BY: Maji Hailemariam –
In February, I decided to leave my town of Flint, Mich., and travel to my home country of Ethiopia to work on a potential mental health research partnership for a few months — and visit my family, whom I hadn’t seen since before the start of the pandemic. Cases seemed very stable both in Michigan and in Addis Ababa. Considering I take public health measures seriously and do not have much job-related exposure, I figured I would have a safe trip.
So, imagine my surprise when I found out that, just a few weeks after I arrived in Addis, I started experiencing COVID symptoms. Days later, my diabetic father — who I was staying with — started showing symptoms, too.

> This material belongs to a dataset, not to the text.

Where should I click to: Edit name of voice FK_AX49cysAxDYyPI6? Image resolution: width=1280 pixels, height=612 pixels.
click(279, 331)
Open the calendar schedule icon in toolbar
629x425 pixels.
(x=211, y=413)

As I navigated the intricate landscape of testing, treatment and eventually, a vaccine for my father in Ethiopia, I realized just how much work the country needs to do to provide adequate COVID care to its citizens.
It was virtually impossible to get tested at a government health facility in my hometown of Hawassa, a town about 181 miles away from the capital. A visit to a private practice confirmed my worst fear. Then a few days later, my diabetic father also tested positive. He’s in his early 60s, so his age and pre-existing health conditions increased his vulnerability to fight the infection. I was immensely relieved that my father’s symptoms were not that serious.

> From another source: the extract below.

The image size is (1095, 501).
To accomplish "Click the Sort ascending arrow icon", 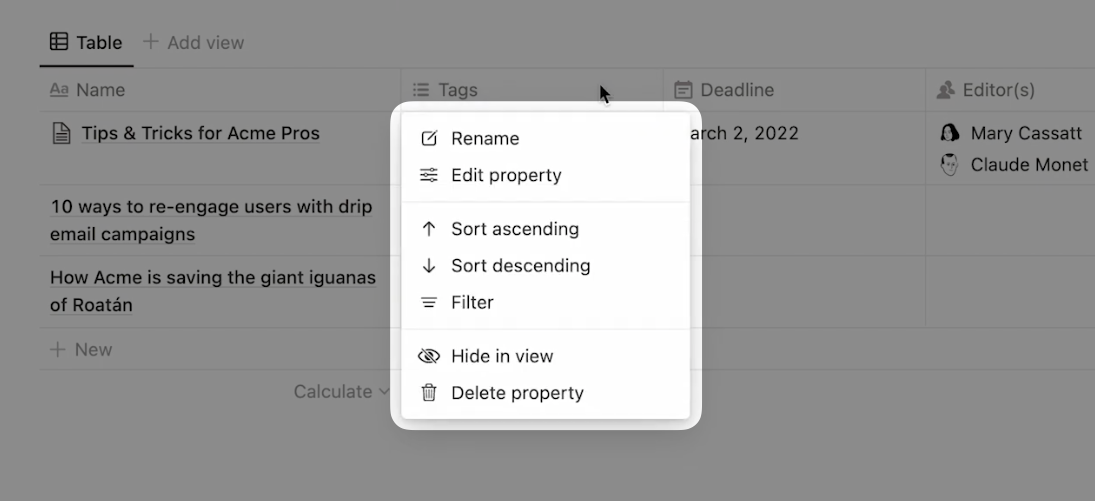I will [x=429, y=229].
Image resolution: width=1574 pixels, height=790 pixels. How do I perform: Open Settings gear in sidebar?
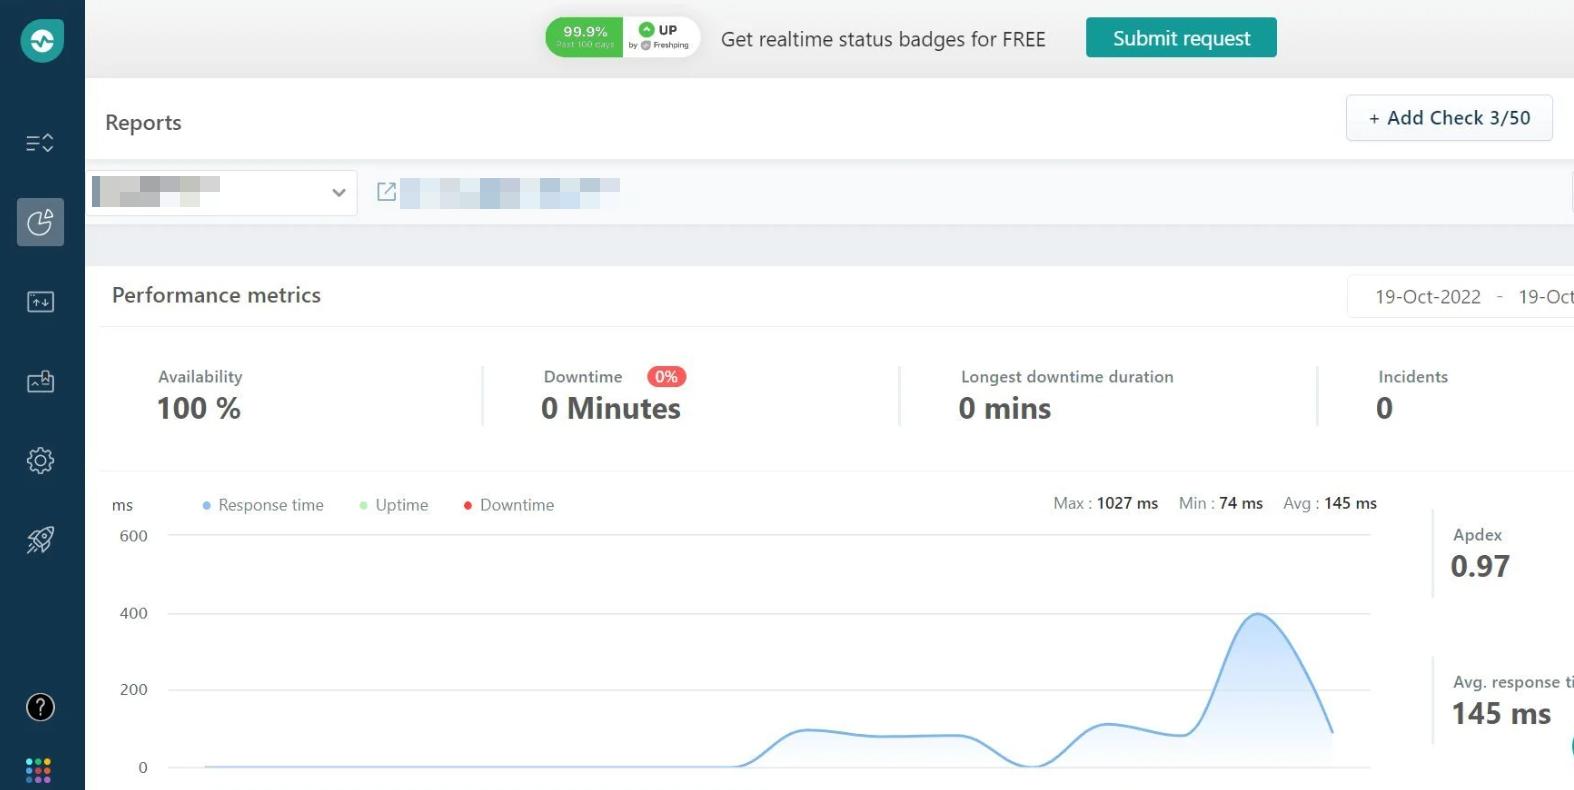click(x=40, y=461)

The experience of getting COVID in Ethiopia made me wonder: how do people from poorer households, non-literate, rural or disabled manage to navigate the country’s poorly equipped, underfunded, overwhelmed healthcare systems?

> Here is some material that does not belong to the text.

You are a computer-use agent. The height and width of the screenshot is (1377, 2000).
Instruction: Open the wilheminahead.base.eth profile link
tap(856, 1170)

Education and networking were the tools I used to sidestep overcrowded health centers. I called my medical doctor friends in Addis Ababa and the U.S. for advice on how to monitor my dad’s kidneys, diabetes and hypertension while he fought COVID. My friends suggested laboratory tests to check his creatinine, hemoglobin and oxygen levels. That required trips to three different private clinics in the city — which I drove dad to while struggling with my own COVID symptoms. All of them flatly refused to let him into their facility when they learned of his positive COVID diagnosis. Eventually, we were sent to a government-run COVID isolation center which we couldn’t enter, because at the time, it was beyond its full capacity. I had to use my personal connections to get the tests done elsewhere.
My attempts to secure these tests for my father, while battling the virus myself, made me brutally aware of my own privileges in a country where a vulnerable citizen can be turned away from critical care.